Distribution functions in nonequilibrium theory of superconductivity and Andreev spectroscopy in unconventional superconductors

We develop a theoretical formulation of nonequilibrium superconducting phenomena, including singlet and triplet pairing, which is especially well suited for spatially inhomogeneous problems. We start from the general Keldysh-Nambu-Gor’kov Green’s functions in the quasiclassical approximation and represent them in terms of $2\times 2$ spin-matrix coherence functions and distribution functions for particle-type and hole-type excitations. The resulting transport equations for the distribution functions may be interpreted as a generalization to the superconducting state of Landau’s transport equation for the normal Fermi liquid of conduction electrons. The equations are well suited for numerical simulations of dynamical phenomena. Using our formulation we solve an open problem in quasiclassical theory of superconductivity, the derivation of an explicit representation of Zaitsev’s nonlinear boundary conditions (A. V. Zaitsev, Zh. Éksp. Teor. Fiz. 86, 1742 (1984) [Sov. Phys. JETP 59, 1015 (1984)]; A. L. Shelankov, Fiz.
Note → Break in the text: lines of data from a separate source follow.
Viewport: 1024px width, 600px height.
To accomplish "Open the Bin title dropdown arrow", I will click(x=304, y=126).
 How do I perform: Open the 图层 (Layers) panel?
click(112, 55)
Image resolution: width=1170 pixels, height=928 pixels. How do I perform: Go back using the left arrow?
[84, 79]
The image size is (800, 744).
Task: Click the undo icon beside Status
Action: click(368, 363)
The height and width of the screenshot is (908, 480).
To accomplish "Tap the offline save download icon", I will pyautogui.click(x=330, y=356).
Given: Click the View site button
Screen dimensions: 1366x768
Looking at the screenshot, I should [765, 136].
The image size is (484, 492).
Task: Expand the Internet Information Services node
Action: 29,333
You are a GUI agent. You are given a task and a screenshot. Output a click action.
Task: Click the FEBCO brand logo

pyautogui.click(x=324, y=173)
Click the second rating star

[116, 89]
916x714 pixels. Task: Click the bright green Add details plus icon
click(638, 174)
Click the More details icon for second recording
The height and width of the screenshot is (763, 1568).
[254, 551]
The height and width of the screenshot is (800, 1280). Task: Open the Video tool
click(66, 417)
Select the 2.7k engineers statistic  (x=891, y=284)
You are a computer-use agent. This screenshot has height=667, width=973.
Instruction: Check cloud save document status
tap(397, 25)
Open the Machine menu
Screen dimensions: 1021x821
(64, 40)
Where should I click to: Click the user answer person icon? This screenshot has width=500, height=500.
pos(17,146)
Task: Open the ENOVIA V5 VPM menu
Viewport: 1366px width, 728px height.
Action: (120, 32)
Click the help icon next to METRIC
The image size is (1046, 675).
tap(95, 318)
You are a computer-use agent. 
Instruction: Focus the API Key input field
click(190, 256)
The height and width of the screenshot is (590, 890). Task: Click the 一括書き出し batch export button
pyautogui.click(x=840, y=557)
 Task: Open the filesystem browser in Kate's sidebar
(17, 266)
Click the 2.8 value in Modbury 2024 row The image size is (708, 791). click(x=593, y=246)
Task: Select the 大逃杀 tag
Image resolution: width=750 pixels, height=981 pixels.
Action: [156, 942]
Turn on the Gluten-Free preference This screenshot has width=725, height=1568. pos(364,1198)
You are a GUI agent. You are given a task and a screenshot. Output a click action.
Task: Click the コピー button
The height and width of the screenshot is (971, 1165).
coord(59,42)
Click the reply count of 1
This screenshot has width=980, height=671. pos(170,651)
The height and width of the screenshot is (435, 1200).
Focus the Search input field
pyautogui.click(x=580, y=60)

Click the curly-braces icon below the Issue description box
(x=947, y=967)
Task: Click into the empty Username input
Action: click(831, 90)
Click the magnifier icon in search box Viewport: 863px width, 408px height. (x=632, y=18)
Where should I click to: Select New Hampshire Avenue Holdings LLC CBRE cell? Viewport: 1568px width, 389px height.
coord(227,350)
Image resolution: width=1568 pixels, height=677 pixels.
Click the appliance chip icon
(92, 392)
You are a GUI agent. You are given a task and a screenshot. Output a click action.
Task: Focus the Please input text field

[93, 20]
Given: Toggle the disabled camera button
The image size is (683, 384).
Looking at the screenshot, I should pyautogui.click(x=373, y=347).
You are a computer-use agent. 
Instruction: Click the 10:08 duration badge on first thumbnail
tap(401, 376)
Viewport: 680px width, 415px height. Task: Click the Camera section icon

Tverd. Tela (Leningrad) 26, 1615 (1984) [Sov. Phys. Solid State 26, 981 (1984)]) at surfaces and interfaces. These boundary conditions include nonequilibrium phenomena and spin singlet and triplet unconventional pairing. We eliminate spurious solutions as well as numerical stability problems present in the original formulation. Finally, we formulate the Andreev scattering problem at interfaces in terms of the introduced distribution functions and present a theoretical analysis for the study of time reversal symmetry breaking states in unconventional superconductors via Andreev spectroscopy experiments at normal-metal–superconductor interfaces with finite transmission. We include impurity scattering self-consistently.